> What you should do: Find the line containing "Task: Open the Power & sleep settings" in the listing below; reproduce it and every line after, exactly. Skip pictures.

> Material provided:
......

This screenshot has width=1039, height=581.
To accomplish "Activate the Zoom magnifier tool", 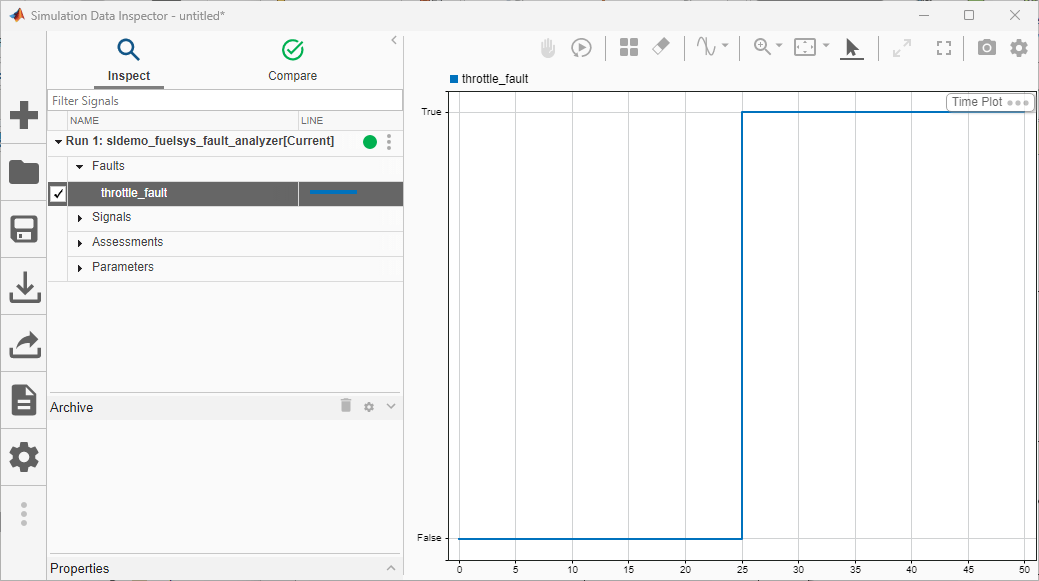I will coord(762,47).
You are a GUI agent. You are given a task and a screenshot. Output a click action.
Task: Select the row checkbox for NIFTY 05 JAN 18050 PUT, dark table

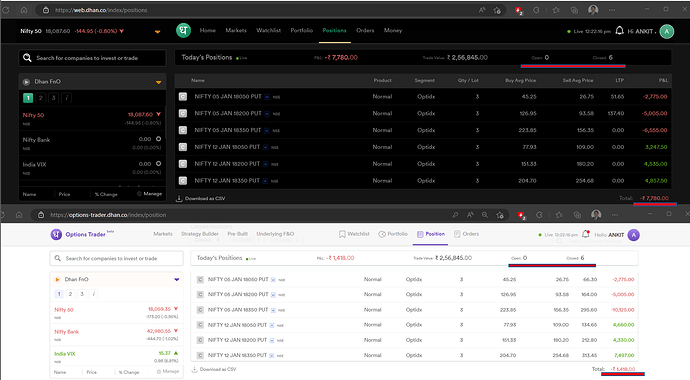(x=183, y=96)
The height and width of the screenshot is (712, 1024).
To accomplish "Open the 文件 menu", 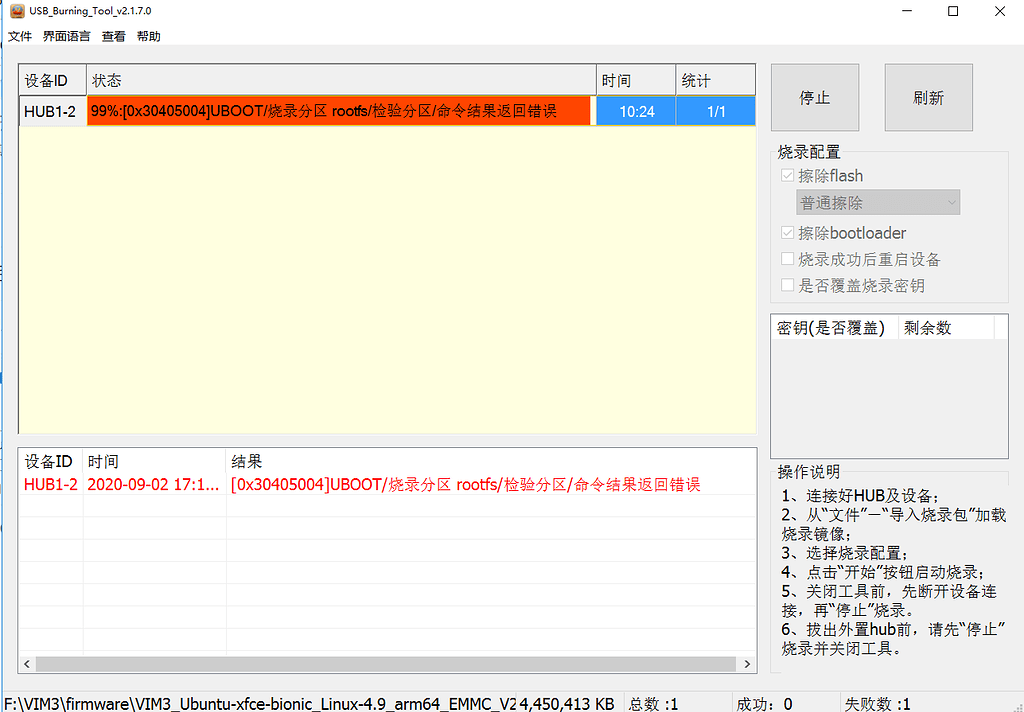I will tap(20, 37).
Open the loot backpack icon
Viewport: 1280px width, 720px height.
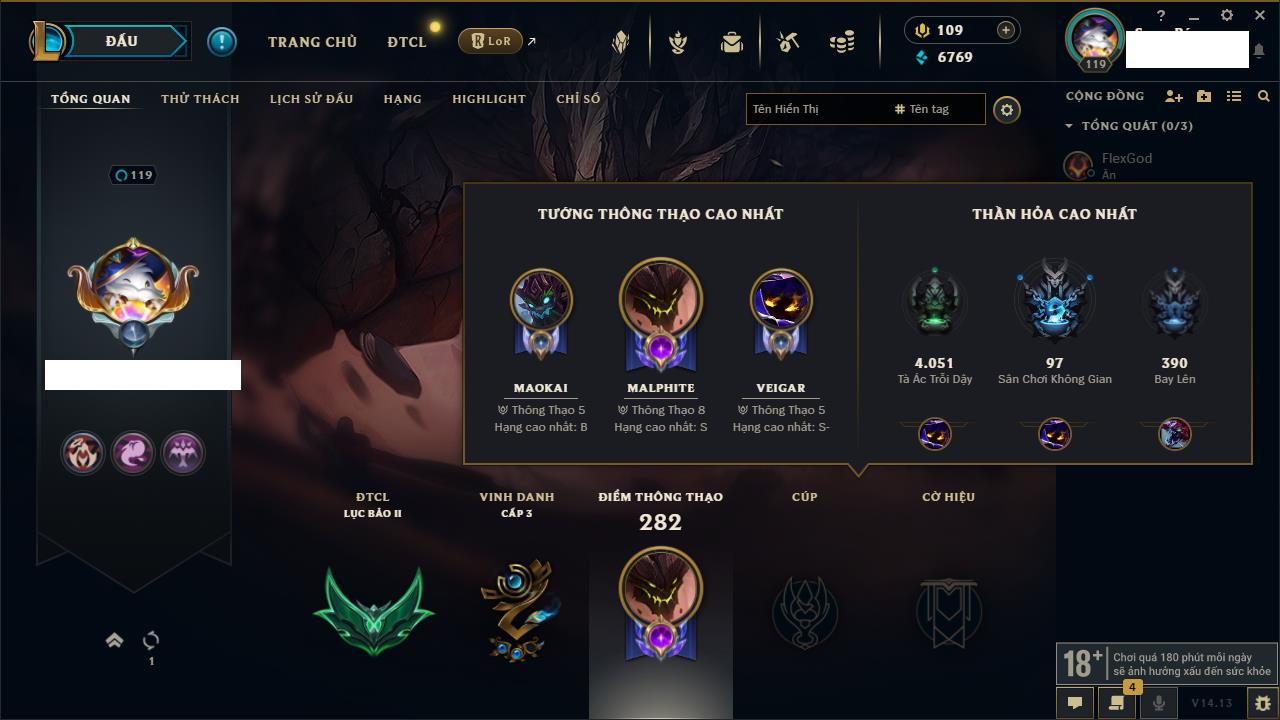tap(732, 42)
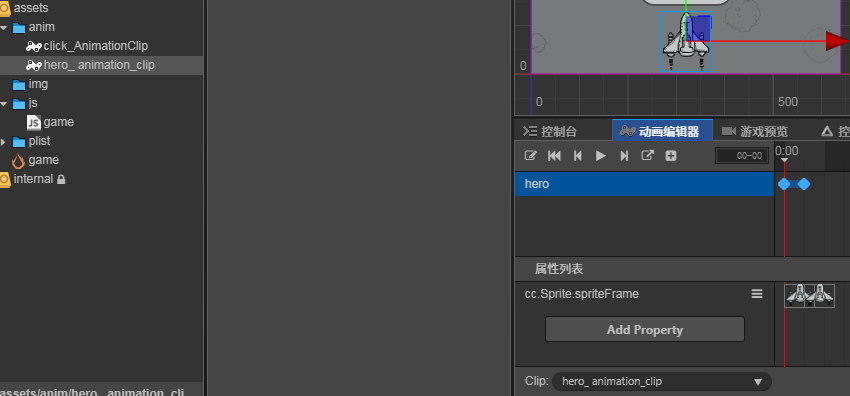This screenshot has width=850, height=396.
Task: Open the Clip selection dropdown
Action: click(661, 381)
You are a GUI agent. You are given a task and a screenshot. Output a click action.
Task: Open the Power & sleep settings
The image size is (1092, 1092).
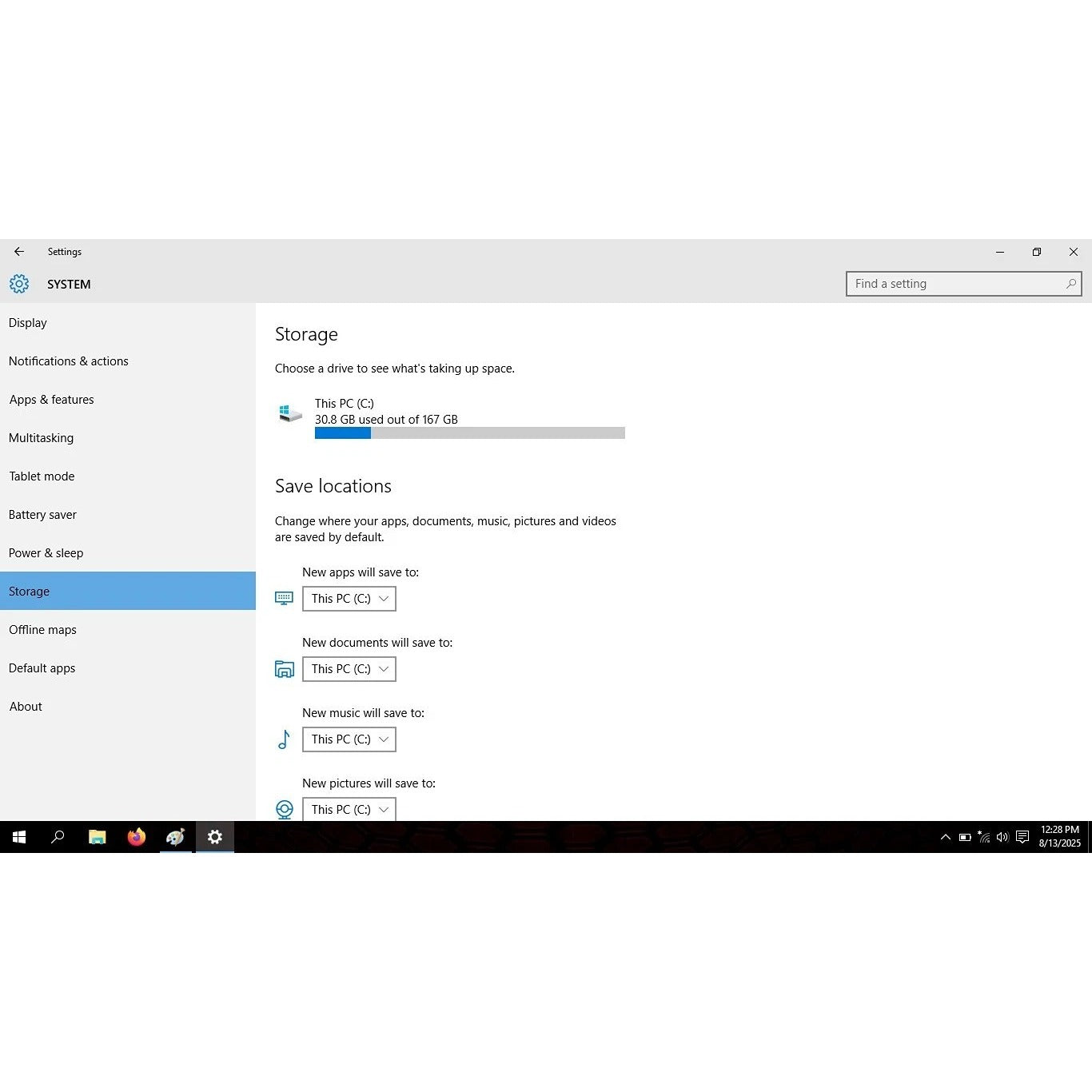(46, 553)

......

> Response to the exercise:
Task: Open the Power & sleep settings
The image size is (1092, 1092).
(46, 553)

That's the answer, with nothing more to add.